It is a pleasure to be able to speak in this debate. I would also like to send my best wishes to my right hon. Friend the Member for Old Bexley and Sidcup (James Brokenshire).
It is a great pleasure to see the Minister in his place and responding to this debate. I listened to him very carefully and I detect a hint that there could be a compromise, for which I and my hon. Friend the Member for Southampton, Itchen (Royston Smith) have been calling for many months now. We are very keen to work with the Government. We are very keen for the Government to table an amendment in lieu, to accept our amendment today or, if the Minister feels so inclined, even to move our amendment to a vote to test the will of the House, but I imagine that, sadly, we will not have the opportunity to vote on what is called the McPartland-Smith amendment today.

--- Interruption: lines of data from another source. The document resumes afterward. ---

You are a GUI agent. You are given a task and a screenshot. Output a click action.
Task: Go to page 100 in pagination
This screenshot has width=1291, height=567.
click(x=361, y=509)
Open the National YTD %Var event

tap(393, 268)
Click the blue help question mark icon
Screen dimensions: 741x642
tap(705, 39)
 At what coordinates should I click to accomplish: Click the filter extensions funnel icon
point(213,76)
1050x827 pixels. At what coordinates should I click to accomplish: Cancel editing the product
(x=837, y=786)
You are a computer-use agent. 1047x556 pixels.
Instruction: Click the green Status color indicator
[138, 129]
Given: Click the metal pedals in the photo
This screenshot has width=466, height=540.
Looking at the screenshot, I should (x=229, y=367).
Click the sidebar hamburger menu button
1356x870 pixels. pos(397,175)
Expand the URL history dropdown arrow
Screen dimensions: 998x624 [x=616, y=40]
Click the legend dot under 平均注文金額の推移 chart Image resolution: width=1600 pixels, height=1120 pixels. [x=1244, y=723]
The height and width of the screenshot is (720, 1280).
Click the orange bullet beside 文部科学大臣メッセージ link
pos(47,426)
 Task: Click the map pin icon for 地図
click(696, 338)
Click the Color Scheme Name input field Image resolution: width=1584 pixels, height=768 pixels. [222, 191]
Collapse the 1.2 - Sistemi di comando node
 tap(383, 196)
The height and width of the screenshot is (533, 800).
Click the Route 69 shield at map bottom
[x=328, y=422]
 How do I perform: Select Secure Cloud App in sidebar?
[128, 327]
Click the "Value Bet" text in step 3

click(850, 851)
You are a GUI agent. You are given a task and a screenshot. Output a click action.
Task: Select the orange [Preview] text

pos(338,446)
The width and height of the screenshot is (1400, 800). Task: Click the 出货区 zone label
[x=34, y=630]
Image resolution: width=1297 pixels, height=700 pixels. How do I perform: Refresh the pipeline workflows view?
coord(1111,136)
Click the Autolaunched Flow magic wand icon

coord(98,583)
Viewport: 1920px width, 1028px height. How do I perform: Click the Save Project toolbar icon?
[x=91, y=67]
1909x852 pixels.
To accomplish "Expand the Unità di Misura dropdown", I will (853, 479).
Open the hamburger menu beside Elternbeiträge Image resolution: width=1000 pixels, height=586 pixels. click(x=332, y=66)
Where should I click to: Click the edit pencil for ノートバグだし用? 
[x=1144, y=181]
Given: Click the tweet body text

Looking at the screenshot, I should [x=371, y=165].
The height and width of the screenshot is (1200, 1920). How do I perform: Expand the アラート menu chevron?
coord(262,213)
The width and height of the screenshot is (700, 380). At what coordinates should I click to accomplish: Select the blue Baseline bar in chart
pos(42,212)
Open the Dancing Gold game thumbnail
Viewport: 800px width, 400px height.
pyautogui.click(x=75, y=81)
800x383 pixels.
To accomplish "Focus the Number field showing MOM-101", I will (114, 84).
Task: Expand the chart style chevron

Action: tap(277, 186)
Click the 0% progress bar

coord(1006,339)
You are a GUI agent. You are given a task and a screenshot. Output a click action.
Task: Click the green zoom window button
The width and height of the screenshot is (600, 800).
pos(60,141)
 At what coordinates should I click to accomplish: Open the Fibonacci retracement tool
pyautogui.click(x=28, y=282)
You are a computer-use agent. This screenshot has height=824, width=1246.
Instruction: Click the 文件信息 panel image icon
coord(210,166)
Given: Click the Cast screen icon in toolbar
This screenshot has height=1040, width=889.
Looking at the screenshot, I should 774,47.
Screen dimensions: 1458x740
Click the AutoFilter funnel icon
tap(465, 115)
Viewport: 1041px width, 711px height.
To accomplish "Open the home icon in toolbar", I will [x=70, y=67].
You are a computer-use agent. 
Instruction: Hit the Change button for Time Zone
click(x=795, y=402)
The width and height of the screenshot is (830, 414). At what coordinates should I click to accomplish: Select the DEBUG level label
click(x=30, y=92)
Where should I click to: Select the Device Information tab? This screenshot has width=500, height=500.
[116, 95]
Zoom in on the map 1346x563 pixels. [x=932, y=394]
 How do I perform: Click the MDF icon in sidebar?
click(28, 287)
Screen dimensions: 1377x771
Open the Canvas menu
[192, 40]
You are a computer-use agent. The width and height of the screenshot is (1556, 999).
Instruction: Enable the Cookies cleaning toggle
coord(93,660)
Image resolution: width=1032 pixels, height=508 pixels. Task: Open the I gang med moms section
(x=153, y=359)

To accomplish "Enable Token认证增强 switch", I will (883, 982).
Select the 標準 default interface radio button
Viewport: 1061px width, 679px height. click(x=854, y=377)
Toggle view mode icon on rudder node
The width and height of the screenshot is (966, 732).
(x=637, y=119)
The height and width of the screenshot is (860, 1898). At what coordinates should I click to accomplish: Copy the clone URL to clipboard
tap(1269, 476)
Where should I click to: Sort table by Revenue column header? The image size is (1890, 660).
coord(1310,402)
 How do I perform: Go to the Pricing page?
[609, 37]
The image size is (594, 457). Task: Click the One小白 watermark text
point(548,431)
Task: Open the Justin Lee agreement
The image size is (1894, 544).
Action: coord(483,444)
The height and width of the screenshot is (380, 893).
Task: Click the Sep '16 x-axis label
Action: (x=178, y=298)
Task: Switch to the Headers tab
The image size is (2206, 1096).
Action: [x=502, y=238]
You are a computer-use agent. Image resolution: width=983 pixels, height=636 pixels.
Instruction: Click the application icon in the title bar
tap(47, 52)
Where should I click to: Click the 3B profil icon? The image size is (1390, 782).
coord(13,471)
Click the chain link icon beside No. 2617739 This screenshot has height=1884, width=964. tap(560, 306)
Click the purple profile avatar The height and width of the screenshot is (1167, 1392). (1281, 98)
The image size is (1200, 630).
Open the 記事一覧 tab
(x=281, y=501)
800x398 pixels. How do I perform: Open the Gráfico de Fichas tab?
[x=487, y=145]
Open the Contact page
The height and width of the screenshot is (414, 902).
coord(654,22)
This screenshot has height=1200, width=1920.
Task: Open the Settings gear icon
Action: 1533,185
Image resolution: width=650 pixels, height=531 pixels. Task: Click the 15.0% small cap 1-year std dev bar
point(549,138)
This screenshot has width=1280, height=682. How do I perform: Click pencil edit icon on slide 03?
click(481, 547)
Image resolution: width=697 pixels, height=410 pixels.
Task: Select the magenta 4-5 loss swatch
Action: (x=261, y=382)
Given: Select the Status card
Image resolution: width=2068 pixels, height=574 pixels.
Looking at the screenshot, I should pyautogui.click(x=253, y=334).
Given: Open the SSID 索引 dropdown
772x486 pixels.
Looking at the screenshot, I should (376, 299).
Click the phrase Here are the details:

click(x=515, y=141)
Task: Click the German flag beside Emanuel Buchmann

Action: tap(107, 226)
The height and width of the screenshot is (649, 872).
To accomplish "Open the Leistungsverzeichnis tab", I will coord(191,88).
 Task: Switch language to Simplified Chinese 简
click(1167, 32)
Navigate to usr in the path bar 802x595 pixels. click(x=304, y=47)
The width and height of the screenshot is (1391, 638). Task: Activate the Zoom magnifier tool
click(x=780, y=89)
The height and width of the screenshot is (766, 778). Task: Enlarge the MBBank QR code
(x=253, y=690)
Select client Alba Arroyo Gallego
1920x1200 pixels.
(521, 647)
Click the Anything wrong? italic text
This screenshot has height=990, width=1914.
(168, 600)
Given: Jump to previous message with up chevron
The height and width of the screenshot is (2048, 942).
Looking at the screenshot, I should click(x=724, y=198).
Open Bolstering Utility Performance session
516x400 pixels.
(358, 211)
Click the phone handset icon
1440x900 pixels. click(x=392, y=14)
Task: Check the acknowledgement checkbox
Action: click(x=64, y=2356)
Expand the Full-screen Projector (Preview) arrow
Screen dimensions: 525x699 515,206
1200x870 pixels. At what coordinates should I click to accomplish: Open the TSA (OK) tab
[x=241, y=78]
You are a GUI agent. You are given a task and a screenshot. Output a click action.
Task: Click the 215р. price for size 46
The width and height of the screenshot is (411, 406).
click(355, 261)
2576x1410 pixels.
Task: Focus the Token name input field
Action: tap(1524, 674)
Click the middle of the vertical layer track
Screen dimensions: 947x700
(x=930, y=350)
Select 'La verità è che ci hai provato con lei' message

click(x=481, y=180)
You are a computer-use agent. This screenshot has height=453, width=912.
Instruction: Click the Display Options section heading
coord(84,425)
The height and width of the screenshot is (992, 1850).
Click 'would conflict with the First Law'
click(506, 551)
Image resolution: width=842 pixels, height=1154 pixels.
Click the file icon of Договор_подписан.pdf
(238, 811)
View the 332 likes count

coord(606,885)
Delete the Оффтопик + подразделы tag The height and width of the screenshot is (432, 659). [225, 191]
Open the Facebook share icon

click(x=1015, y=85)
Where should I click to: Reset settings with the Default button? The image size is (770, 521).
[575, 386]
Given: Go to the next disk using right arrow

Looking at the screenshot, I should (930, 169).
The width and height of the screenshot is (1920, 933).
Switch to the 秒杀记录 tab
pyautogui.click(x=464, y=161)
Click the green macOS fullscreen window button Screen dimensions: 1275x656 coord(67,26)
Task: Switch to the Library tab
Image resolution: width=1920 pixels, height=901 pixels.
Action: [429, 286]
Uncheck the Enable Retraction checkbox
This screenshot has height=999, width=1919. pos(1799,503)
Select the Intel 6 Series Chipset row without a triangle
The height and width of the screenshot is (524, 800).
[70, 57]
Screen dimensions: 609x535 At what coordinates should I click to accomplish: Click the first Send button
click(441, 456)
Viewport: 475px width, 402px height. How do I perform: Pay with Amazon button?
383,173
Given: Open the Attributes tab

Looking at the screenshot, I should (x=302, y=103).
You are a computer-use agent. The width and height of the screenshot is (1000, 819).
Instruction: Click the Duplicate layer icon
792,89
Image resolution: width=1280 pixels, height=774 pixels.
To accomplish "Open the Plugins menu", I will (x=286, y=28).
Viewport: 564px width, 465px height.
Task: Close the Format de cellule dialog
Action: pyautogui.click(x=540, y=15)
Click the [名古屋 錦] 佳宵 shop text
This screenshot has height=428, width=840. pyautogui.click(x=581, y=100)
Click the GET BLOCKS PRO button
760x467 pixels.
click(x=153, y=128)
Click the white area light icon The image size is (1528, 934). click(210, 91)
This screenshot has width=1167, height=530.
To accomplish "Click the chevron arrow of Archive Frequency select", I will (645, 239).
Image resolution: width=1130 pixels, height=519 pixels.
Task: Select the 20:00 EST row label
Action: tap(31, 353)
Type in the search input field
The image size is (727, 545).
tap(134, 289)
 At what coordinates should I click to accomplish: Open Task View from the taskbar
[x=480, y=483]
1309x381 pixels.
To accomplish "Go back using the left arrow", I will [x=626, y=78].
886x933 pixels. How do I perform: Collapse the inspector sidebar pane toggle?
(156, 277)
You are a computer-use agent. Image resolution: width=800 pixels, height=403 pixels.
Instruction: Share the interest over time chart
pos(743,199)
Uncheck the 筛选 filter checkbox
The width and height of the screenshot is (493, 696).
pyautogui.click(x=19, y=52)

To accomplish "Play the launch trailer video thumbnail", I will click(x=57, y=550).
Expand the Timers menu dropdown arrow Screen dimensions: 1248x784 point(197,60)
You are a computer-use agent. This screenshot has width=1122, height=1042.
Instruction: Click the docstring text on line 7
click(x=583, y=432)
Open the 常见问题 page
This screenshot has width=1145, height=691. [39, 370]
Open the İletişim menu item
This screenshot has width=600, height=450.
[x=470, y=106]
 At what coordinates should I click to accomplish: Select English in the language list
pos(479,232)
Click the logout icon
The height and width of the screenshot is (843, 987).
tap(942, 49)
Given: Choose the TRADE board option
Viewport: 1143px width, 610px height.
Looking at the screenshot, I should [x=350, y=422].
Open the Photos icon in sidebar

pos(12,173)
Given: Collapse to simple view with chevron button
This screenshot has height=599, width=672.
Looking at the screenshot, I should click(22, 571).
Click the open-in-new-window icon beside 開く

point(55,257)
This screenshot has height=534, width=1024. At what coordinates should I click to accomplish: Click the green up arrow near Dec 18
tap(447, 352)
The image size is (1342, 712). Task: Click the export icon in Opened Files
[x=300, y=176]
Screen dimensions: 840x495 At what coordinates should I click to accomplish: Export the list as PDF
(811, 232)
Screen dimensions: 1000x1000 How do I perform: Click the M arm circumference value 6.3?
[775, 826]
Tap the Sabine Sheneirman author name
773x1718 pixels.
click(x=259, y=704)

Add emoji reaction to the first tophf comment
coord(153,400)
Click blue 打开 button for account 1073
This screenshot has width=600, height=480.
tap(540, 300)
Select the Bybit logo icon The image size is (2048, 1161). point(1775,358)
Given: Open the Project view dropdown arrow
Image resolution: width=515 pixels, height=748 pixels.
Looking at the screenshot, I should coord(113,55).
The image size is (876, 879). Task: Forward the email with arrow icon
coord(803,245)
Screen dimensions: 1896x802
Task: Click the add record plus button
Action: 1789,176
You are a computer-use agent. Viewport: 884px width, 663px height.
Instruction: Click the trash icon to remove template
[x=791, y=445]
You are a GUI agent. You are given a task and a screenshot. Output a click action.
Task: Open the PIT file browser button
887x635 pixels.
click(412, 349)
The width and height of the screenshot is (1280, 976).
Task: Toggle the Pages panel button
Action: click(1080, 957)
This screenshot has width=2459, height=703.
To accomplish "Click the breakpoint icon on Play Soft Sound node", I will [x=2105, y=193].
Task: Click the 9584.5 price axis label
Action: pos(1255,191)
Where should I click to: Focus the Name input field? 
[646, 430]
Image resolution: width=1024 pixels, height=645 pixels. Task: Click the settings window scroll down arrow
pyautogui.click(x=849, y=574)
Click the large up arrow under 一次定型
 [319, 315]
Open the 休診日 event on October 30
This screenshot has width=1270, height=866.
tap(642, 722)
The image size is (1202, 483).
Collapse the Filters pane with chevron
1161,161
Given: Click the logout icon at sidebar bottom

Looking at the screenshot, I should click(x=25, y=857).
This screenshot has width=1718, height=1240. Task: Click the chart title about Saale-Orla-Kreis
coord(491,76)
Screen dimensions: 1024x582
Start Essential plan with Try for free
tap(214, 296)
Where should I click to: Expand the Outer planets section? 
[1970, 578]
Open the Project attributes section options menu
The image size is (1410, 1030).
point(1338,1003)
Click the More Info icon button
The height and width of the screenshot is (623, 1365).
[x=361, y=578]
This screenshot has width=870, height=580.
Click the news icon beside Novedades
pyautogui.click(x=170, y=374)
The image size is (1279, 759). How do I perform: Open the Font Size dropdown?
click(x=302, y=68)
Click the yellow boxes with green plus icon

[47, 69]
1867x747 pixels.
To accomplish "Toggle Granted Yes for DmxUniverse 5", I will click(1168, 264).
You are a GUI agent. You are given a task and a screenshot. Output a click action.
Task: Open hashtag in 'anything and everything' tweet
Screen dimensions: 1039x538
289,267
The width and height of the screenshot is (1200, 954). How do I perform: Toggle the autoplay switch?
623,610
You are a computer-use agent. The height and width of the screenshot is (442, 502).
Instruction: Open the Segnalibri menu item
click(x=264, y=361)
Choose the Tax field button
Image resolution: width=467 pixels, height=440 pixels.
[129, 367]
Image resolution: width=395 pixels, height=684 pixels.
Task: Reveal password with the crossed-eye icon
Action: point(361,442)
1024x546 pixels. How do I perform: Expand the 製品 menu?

I would like to pick the Minister up on the point he made about this Bill not being the correct place for the amendment. I believe it is, which I will come on to in a moment. I would also like to put on record that I, my hon. Friend the Member for Southampton, Itchen, those who have supported our amendment and the leaseholders themselves are all very clear that we have never asked the Government to pay for the full costs of remediation, or the taxpayer to bail people out. We just want the taxpayer to provide a safety net for leaseholders to ensure the fire safety works are actually undertaken; it has been nearly four years.
We want to be in a position whereby the Government provide the cash flow up front, and then they can levy those who have been responsible within the industry to recoup those funds over the next 10 years. That is our plan and objective. We would love to work with the Minister and the Government to get this resolved in the Lords. I say to the Minister today that their lordships have already agreed to re-table the amendment if it is not accepted. It will be tabled in the Lords on Friday. I am sure we will be back to discuss this later on—in a few months. So I hope that we can work in the in-between time to come to some solution together.
I am very proud to be the Chairman of the Regulatory Reform Committee. The Fire Safety Bill does amend the Regulatory Reform (Fire Safety) Order 2005. The reason why the Bill is so important is that it creates a financial obligation on leaseholders to pay freeholders for the costs of remedying any fire safety defects on external walls and doors, such as cladding, but not limited to cladding, so it can include fire safety breaks and a whole variety of other issues. I assume that this is an unintended consequence. The Government do not want leaseholders to pay—that is very clear from what the Minister said earlier—but they are not sure how they can resolve the problem and get the works fixed without leaseholders actually paying.
From my point of view, we are very keen to ensure that leaseholders are not responsible. In terms of dealing with that order, we have to amend the Fire Safety Bill, because we cannot wait for the Building Safety Bill. The Fire Safety Bill creates this legal obligation. It creates the position whereby a fire authority, which is a competent authority, can order a freeholder to do the works. They have 21 days to agree to do the works and provide a timescale, or that is a criminal offence. Once they have had this direction from a competent authority, the leaseholders are then required to refund the freeholder for the works that are done. Up and down the country we already have thousands of leaseholders who are on the verge of bankruptcy—some have already gone bankrupt—just waiting and, before they actually get to the costs of remediation, paying £15,000 a week for waking watch in blocks of flats and excessive insurance premiums. The costs are huge.
I urge the Government to accept our amendment, to let us vote on it, or to work with us to ensure that we resolve this issue in the Lords and that leaseholders do not have to pay.